*** DATA FOR THIS TASK ***

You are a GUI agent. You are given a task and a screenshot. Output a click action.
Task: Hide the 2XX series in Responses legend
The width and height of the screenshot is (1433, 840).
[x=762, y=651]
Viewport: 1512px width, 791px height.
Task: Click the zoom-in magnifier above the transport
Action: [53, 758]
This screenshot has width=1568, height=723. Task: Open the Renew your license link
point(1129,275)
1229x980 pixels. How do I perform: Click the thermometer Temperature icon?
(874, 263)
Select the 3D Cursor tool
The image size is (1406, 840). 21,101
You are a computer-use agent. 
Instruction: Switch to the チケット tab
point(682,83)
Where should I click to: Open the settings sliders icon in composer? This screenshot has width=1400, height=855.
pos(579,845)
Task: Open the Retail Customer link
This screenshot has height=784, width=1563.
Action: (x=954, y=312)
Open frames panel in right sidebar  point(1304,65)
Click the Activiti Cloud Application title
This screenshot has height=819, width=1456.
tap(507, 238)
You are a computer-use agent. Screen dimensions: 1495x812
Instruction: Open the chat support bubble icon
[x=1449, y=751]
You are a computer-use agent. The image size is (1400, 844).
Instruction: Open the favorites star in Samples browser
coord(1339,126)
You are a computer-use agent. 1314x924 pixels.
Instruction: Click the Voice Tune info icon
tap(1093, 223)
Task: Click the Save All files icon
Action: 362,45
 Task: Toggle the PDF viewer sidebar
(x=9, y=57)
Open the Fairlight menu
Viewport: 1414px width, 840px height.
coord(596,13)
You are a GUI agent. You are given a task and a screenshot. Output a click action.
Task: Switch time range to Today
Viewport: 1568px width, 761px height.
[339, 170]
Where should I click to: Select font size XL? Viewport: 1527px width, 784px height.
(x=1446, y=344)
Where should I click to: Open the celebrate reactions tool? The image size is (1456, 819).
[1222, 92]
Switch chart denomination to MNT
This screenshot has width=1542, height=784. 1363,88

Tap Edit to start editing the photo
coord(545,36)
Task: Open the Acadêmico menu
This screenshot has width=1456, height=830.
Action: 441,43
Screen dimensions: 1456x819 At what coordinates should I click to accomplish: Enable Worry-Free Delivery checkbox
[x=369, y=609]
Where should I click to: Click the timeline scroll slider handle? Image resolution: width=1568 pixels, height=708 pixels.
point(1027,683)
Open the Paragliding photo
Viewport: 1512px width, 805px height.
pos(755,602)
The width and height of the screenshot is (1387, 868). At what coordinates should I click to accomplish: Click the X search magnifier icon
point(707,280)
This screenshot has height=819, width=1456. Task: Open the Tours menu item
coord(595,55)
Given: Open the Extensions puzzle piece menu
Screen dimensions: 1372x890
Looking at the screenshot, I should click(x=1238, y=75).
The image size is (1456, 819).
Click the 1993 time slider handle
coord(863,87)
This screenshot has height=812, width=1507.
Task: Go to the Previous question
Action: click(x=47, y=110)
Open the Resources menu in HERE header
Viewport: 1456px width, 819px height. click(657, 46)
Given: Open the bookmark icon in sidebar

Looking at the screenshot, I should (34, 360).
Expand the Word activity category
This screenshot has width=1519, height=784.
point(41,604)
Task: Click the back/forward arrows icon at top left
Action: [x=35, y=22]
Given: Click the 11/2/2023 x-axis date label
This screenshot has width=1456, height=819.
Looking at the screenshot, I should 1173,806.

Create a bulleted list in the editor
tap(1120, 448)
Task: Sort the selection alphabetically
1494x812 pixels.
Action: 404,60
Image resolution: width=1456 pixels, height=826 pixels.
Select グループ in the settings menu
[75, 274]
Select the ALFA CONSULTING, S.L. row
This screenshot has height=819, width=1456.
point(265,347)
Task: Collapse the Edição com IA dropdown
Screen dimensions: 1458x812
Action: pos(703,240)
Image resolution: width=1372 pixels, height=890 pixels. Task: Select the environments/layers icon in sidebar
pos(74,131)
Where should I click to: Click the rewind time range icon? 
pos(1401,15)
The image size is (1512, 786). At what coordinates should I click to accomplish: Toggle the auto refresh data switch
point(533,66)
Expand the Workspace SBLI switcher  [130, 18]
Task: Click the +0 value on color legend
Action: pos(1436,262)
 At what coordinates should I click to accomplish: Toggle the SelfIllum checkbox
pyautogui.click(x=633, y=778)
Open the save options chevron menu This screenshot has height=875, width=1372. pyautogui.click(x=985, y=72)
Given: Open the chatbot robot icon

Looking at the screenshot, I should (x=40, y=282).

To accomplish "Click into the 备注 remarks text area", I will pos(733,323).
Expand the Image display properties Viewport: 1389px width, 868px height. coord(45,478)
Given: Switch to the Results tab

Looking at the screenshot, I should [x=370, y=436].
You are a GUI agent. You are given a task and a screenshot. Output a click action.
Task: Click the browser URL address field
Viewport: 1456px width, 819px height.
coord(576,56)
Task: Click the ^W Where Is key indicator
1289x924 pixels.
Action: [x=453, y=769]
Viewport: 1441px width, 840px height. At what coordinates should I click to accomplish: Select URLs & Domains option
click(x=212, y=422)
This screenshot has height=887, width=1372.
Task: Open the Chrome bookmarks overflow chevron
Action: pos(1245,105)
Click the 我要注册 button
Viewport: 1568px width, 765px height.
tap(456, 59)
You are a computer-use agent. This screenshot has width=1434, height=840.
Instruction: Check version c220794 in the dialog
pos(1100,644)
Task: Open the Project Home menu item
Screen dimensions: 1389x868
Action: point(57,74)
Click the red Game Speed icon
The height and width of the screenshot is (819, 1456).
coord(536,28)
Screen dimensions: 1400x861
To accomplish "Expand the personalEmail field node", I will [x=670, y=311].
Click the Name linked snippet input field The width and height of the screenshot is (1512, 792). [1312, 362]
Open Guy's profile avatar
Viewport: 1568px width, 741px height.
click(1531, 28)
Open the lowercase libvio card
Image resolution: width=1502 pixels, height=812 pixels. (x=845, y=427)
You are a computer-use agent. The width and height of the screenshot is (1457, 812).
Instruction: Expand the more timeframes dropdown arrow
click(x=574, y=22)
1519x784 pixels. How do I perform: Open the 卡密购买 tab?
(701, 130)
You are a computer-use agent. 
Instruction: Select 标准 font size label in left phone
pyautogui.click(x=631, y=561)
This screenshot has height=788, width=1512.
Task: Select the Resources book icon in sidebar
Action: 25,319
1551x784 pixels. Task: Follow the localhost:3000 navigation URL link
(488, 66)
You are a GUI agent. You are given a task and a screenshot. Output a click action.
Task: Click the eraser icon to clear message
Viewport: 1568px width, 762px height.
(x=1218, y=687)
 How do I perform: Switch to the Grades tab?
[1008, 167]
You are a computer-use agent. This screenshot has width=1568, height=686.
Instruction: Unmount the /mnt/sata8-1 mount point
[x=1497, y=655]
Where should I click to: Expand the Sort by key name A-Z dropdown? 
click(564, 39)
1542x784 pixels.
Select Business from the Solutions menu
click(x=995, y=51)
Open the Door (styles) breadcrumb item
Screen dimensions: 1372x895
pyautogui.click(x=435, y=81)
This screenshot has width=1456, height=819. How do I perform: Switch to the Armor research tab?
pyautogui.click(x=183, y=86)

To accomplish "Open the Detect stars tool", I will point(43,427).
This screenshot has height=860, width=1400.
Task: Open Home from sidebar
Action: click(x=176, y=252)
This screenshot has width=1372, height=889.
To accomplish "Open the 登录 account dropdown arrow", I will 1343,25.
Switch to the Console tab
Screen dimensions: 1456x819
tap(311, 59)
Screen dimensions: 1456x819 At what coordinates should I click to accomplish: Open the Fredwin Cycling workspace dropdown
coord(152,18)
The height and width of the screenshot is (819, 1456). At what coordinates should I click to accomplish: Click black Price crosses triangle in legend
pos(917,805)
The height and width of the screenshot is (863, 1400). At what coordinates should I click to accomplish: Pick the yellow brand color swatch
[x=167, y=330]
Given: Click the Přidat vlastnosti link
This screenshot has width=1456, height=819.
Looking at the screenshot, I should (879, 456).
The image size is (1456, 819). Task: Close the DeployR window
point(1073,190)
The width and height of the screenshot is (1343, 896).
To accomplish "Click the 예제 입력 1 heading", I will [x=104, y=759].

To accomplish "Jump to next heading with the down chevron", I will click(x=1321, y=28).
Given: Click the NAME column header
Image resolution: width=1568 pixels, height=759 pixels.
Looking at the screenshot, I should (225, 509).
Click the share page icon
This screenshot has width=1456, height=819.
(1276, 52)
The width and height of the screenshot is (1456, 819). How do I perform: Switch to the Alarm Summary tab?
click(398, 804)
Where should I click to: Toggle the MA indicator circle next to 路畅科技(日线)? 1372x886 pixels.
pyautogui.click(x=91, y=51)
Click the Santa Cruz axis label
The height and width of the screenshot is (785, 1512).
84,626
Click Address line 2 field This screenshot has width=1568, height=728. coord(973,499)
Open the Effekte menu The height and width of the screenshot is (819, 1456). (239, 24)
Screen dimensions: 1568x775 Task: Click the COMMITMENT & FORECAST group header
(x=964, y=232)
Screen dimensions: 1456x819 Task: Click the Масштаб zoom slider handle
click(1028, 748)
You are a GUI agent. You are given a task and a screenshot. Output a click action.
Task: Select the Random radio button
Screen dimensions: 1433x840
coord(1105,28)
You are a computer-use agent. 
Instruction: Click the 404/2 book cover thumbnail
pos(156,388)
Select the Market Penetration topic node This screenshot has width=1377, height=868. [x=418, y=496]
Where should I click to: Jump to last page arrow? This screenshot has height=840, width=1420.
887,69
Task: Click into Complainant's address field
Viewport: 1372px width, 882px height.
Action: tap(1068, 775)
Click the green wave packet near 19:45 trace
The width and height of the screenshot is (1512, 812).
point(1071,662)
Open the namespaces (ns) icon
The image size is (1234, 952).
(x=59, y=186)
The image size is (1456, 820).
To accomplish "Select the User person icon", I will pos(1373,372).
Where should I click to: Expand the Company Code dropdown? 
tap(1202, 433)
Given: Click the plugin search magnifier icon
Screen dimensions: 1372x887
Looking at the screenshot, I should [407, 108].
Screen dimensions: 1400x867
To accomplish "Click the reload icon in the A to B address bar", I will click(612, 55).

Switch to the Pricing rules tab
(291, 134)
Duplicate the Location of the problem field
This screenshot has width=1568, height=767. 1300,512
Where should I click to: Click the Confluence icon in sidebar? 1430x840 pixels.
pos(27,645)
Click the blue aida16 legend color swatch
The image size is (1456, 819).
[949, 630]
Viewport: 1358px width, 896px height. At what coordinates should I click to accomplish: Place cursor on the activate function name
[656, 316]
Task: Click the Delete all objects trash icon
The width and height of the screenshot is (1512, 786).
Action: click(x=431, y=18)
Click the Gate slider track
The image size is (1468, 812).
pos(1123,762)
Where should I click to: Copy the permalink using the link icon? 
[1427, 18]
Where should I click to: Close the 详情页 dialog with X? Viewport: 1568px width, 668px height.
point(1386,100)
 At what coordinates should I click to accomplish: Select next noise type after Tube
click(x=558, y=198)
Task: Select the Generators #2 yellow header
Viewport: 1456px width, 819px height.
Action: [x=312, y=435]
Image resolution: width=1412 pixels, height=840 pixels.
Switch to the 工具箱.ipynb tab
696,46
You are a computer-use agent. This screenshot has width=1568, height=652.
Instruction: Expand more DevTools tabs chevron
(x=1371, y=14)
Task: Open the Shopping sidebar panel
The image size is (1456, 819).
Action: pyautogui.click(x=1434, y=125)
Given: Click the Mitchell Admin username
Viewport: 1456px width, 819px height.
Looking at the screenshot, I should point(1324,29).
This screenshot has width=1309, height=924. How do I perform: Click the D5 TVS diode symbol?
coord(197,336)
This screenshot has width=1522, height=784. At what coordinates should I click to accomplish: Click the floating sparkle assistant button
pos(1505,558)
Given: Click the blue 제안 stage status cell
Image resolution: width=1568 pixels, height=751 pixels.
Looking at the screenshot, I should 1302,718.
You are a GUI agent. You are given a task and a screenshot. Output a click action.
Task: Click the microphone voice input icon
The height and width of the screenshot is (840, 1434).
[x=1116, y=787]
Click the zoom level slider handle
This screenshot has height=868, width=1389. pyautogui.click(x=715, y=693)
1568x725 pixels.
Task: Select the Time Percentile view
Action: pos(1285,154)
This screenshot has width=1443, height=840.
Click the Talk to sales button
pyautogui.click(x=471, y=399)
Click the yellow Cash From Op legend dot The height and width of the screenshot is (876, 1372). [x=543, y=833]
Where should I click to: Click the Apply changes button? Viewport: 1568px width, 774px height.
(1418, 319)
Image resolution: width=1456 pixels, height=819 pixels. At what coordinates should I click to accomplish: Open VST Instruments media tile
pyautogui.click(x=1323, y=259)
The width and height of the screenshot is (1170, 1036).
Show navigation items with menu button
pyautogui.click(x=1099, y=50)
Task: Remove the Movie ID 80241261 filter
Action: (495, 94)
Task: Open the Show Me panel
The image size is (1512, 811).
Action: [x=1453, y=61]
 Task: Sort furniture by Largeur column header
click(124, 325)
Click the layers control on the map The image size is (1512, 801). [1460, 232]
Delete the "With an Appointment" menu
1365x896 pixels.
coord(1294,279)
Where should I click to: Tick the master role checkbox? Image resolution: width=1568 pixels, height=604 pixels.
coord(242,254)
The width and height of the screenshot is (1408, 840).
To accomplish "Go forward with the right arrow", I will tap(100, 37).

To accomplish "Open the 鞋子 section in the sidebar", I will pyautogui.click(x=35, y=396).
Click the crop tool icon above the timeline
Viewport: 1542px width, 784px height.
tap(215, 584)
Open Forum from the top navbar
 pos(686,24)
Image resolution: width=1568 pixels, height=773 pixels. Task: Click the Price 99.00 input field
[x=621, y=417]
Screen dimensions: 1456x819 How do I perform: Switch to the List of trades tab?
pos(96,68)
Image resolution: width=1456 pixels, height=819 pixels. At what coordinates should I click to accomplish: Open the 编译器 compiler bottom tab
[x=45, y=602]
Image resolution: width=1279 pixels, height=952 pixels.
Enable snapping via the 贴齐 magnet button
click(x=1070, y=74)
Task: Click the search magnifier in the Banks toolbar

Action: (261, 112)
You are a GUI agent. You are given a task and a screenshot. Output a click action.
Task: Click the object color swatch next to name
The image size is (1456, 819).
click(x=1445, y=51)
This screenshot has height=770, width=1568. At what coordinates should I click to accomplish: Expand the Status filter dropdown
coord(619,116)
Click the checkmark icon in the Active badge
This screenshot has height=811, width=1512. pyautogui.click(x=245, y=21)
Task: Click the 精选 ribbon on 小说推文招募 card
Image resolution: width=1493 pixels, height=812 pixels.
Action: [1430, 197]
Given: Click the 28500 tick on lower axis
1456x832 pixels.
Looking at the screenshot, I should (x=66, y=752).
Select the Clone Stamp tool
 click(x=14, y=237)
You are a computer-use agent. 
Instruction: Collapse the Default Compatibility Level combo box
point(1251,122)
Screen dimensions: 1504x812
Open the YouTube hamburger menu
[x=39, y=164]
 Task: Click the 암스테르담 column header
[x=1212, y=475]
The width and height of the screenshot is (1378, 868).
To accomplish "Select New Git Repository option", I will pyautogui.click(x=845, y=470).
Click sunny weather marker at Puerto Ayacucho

*** End of DATA FOR THIS TASK ***

→ **AIM OF THE EXERCISE**:
Go through the listing above and work out how many lines contain the string "computer". Reply with the number alone.

→ **EXERCISE OUTPUT**:
11